We have decorated count with volatile, which has guaranteed the visibility of count to ten threads in memory. It stands to reason that the value of count should be 10w after ten threads are executed.
However, after running it many times, the results are far less than the expected value
. Which link is the problem?
You must have heard a sentence: volatile only guarantees visibility, not atomicity
This sentence is the answer, but many people still do not understand the mystery
It's a long story and I'll keep it short. In short, the count++ operation is not atomic, it is performed in three steps.
- Read the value of count from memory
- execute count + 1
- write the new value of count back
To fully understand this problem, we have to start with bytecode
The following is the bytecode compiled by the increase method.
It doesn't matter if you don't understand it, let's look at it line by line:
- GETSTATIC: read the current value of count
- ICONST_1: load constant 1 to the top of the stack
- IADD: +1 for implementation
- PUTSTATIC: Write the latest value of count
ICONST_1 and IADD are actually real ++ operations
The key point is that volatile can only ensure that the value obtained by the thread in the GETSTATIC step is the latest, but when the thread executes the following lines of instructions, other threads may modify the value of count during this period, which will eventually lead to The old value overwrites the real new value
understand me
Therefore, in concurrent programming, it is unreliable to rely only on volatile to modify shared variables.
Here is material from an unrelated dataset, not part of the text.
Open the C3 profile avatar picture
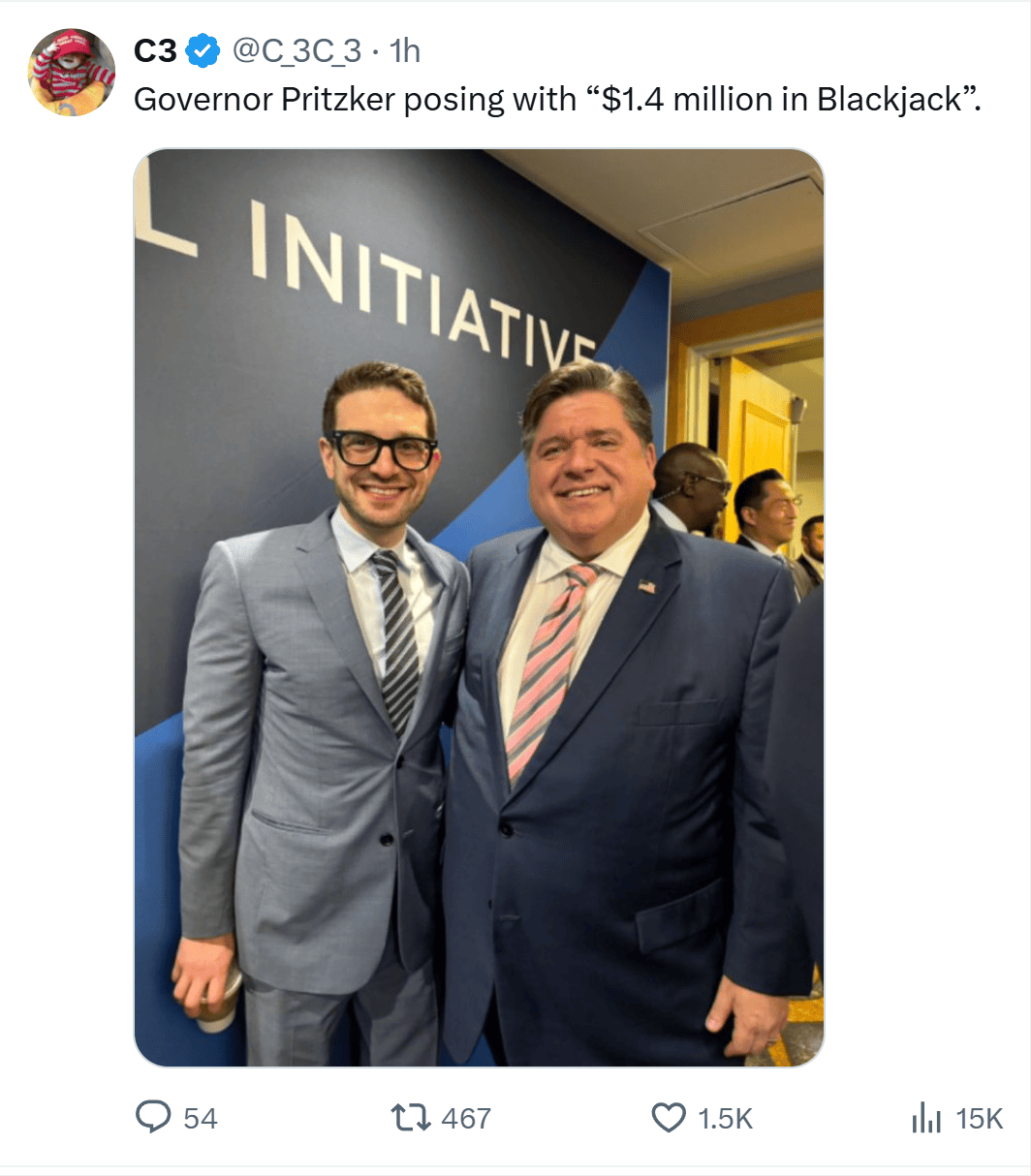1031x1176 pixels. click(x=73, y=73)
In the end, it is necessary to lock key methods to ensure thread safety.
Just like the demo above, a little modification can achieve true thread safety
The simplest is to add a synchronized to the increase method (I will not be verbose about how synchronized achieves thread safety. I have talked about the underlying implementation principle of synchronized before )
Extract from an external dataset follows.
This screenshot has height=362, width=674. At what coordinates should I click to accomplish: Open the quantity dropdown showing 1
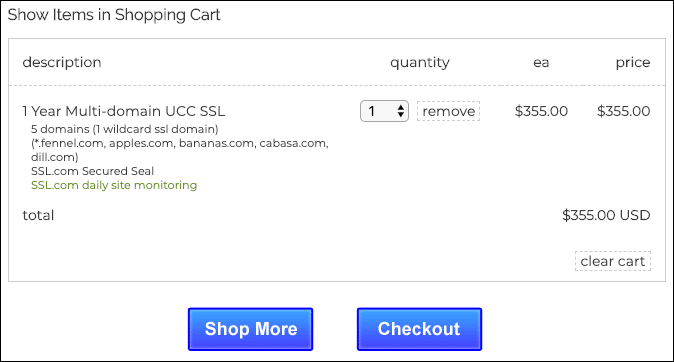(x=384, y=111)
private synchronized static void increase() {
++count;
}
Run it a few times,
isn't it all right?
By now, you should have a new understanding of the following two points
- volatile guarantees the visibility of the variable in memory to the thread
- volatile only guarantees visibility, not atomicity
About instruction rearrangement
In concurrent programming, in order to improve execution efficiency, the CPU itself and the virtual machine will use instruction rearrangement (under the premise of ensuring that the results are not affected, some codes are executed out of order)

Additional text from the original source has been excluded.